Copy each of the following records verbatim, line by line, without altering any wording, spacing, or coordinates.

-- Given data --
--- Start ---

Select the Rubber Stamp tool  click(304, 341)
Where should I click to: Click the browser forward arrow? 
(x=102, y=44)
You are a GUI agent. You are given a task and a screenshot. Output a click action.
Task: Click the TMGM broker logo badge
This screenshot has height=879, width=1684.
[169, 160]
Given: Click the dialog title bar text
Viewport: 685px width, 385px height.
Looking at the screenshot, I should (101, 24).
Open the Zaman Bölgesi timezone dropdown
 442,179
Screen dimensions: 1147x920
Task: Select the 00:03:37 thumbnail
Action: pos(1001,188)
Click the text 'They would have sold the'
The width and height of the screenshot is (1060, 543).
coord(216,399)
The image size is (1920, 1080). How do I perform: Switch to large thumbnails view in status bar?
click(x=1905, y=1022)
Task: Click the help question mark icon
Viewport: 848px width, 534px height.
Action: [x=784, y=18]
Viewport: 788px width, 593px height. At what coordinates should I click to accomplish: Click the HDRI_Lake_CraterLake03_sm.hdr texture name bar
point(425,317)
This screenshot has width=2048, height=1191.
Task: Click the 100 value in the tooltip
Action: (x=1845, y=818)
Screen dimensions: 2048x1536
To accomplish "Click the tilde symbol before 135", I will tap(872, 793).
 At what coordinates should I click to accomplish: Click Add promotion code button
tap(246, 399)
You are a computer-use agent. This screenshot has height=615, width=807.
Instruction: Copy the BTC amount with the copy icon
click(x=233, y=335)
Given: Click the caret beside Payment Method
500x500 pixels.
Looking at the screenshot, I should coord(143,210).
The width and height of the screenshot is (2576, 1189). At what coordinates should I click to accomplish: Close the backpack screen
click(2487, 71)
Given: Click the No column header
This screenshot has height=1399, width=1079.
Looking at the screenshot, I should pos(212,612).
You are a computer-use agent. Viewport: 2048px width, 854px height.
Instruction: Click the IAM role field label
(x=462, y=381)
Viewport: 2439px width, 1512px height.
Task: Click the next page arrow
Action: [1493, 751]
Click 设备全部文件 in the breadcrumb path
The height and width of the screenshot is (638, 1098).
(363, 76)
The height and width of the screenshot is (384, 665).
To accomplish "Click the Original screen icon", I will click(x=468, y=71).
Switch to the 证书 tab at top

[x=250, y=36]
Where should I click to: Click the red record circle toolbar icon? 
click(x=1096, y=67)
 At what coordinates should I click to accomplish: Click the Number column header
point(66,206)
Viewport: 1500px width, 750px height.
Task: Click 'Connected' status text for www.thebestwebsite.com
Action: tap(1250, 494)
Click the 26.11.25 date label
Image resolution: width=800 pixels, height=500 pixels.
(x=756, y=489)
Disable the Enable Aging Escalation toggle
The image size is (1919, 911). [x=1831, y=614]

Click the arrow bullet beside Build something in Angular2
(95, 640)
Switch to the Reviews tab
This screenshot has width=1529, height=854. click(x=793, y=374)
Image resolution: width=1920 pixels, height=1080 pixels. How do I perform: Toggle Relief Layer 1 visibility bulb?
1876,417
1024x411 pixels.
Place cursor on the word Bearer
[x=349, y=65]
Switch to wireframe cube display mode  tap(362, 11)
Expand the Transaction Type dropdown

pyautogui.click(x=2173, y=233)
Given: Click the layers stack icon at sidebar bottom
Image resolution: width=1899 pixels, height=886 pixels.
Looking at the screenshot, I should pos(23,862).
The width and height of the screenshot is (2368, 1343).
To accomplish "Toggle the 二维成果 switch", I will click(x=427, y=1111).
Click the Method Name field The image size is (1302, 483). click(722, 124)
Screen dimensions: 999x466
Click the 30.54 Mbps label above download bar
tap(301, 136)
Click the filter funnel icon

--- End ---

-- Answer --
Select the Rubber Stamp tool  click(304, 341)
Where should I click to: Click the browser forward arrow? 
(x=102, y=44)
You are a GUI agent. You are given a task and a screenshot. Output a click action.
Task: Click the TMGM broker logo badge
This screenshot has height=879, width=1684.
[169, 160]
Given: Click the dialog title bar text
Viewport: 685px width, 385px height.
Looking at the screenshot, I should (101, 24).
Open the Zaman Bölgesi timezone dropdown
 442,179
Screen dimensions: 1147x920
Task: Select the 00:03:37 thumbnail
Action: pos(1001,188)
Click the text 'They would have sold the'
The width and height of the screenshot is (1060, 543).
coord(216,399)
The image size is (1920, 1080). How do I perform: Switch to large thumbnails view in status bar?
click(x=1905, y=1022)
Task: Click the help question mark icon
Viewport: 848px width, 534px height.
Action: [x=784, y=18]
Viewport: 788px width, 593px height. At what coordinates should I click to accomplish: Click the HDRI_Lake_CraterLake03_sm.hdr texture name bar
point(425,317)
This screenshot has width=2048, height=1191.
Task: Click the 100 value in the tooltip
Action: (x=1845, y=818)
Screen dimensions: 2048x1536
To accomplish "Click the tilde symbol before 135", I will tap(872, 793).
 At what coordinates should I click to accomplish: Click Add promotion code button
tap(246, 399)
You are a computer-use agent. This screenshot has height=615, width=807.
Instruction: Copy the BTC amount with the copy icon
click(x=233, y=335)
Given: Click the caret beside Payment Method
500x500 pixels.
Looking at the screenshot, I should coord(143,210).
The width and height of the screenshot is (2576, 1189). At what coordinates should I click to accomplish: Close the backpack screen
click(2487, 71)
Given: Click the No column header
This screenshot has height=1399, width=1079.
Looking at the screenshot, I should pos(212,612).
You are a computer-use agent. Viewport: 2048px width, 854px height.
Instruction: Click the IAM role field label
(x=462, y=381)
Viewport: 2439px width, 1512px height.
Task: Click the next page arrow
Action: [1493, 751]
Click 设备全部文件 in the breadcrumb path
The height and width of the screenshot is (638, 1098).
(363, 76)
The height and width of the screenshot is (384, 665).
To accomplish "Click the Original screen icon", I will click(x=468, y=71).
Switch to the 证书 tab at top

[x=250, y=36]
Where should I click to: Click the red record circle toolbar icon? 
click(x=1096, y=67)
 At what coordinates should I click to accomplish: Click the Number column header
point(66,206)
Viewport: 1500px width, 750px height.
Task: Click 'Connected' status text for www.thebestwebsite.com
Action: tap(1250, 494)
Click the 26.11.25 date label
Image resolution: width=800 pixels, height=500 pixels.
(x=756, y=489)
Disable the Enable Aging Escalation toggle
The image size is (1919, 911). [x=1831, y=614]

Click the arrow bullet beside Build something in Angular2
(95, 640)
Switch to the Reviews tab
This screenshot has width=1529, height=854. click(x=793, y=374)
Image resolution: width=1920 pixels, height=1080 pixels. How do I perform: Toggle Relief Layer 1 visibility bulb?
1876,417
1024x411 pixels.
Place cursor on the word Bearer
[x=349, y=65]
Switch to wireframe cube display mode  tap(362, 11)
Expand the Transaction Type dropdown

pyautogui.click(x=2173, y=233)
Given: Click the layers stack icon at sidebar bottom
Image resolution: width=1899 pixels, height=886 pixels.
Looking at the screenshot, I should pos(23,862).
The width and height of the screenshot is (2368, 1343).
To accomplish "Toggle the 二维成果 switch", I will click(x=427, y=1111).
Click the Method Name field The image size is (1302, 483). click(722, 124)
Screen dimensions: 999x466
Click the 30.54 Mbps label above download bar
tap(301, 136)
Click the filter funnel icon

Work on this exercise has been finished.